Search code examples
scalaapache-sparkparquet

In Spark, how do you read parquet files that were written with bucketBy, and preserve the bucketing data?


In Apache Spark 2.4.5, how do you open up a set of parquet files that were written with bucketBy and saveAsTable?

For example:

case class VeryVeryDeeplyNestedThing(
  s: String,
  nested1: OtherVeryDeeplyNestedThing
)
case class OtherVeryDeeplyNestedThing (
  youGetTheIdeaNoOneWantsToHandWriteASqlStatementForThese: NestedMcNesty
)
List(VeryVeryDeeplyNestedThing(...)).toDS()
  .write
  .bucketBy(512, "s")
  .option("path", "/tmp/output")
  .format("parquet")
  .saveAsTable("mytable")

Now there's a set of parquet files in /tmp/output. Move the files in /tmp/output to /tmp/newPlace, and start a completely new spark session.

spark.read.parquet("/tmp/newPlace")
  .whatGoesHere?

What do you need to do to read them back in with the same bucketing information that they were written with? It doesn't seem like that information is baked into the parquet files themselves, or is that what happens?

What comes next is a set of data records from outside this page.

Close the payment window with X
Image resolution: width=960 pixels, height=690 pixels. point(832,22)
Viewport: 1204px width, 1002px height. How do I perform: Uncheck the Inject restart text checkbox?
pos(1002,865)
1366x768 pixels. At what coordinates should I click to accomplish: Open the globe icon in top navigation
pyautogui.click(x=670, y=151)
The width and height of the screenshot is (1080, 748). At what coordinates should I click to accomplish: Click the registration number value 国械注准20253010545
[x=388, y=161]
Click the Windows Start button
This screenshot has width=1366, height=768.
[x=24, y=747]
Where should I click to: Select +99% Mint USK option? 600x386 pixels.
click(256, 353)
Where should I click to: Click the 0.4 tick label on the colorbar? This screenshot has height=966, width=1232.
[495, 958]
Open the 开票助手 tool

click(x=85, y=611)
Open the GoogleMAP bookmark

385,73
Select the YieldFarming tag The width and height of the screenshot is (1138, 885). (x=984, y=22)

[Edit: added worked example partially from https://kb.databricks.com/_static/notebooks/data/bucketing-example.html per @thebluephantom I think showing that reading does in fact require something special]

If you create the parquet files like this:

scala> def base = spark.range(1, 160000, 1, 16).select($"id" as "key", rand(12) as "value")
base: org.apache.spark.sql.DataFrame

scala> import org.apache.spark.sql.SaveMode
import org.apache.spark.sql.SaveMode

scala> base.write.format("parquet").bucketBy(16, "key").sortBy("value").option("path", "/tmp/example").mode(SaveMode.Overwrite).saveAsTable("bucketed")

scala> base.write.format("parquet").option("path", "/tmp/exampleunbucketed").mode(SaveMode.Overwrite).saveAsTable("unbucketed")

scala> val t2 = spark.table("bucketed")
t2: org.apache.spark.sql.DataFrame = [key: bigint, value: double]

scala> val t3 = spark.table("bucketed")
t3: org.apache.spark.sql.DataFrame = [key: bigint, value: double]

// This is joining two bucketed tables

scala> t3.join(t2, Seq("key")).explain()
== Physical Plan ==
*(2) Project [key#51L, value#52, value#58]
+- *(2) BroadcastHashJoin [key#51L], [key#57L], Inner, BuildRight
   :- *(2) Project [key#51L, value#52]
   :  +- *(2) Filter isnotnull(key#51L)
   :     +- *(2) FileScan parquet default.bucketed[key#51L,value#52] Batched: true, Format: Parquet, Location: InMemoryFileIndex[hdfs://ip-172-31-66-61.ec2.internal:50070/tmp/example], PartitionFilters: [], PushedFilters: [IsNotNull(key)], ReadSchema: struct<key:bigint,value:double>, SelectedBucketsCount: 16 out of 16
   +- BroadcastExchange HashedRelationBroadcastMode(List(input[0, bigint, true]))
      +- *(1) Project [key#57L, value#58]
         +- *(1) Filter isnotnull(key#57L)
            +- *(1) FileScan parquet default.bucketed[key#57L,value#58] Batched: true, Format: Parquet, Location: InMemoryFileIndex[hdfs://ip-172-31-66-61.ec2.internal:50070/tmp/example], PartitionFilters: [], PushedFilters: [IsNotNull(key)], ReadSchema: struct<key:bigint,value:double>, SelectedBucketsCount: 16 out of 16

That has a FileScan parquet default.bucketed on both sides. Now just do a plain read of the parquet files, and explain the join:

scala> val t4 = spark.read.parquet("/tmp/example")
t4: org.apache.spark.sql.DataFrame = [key: bigint, value: double]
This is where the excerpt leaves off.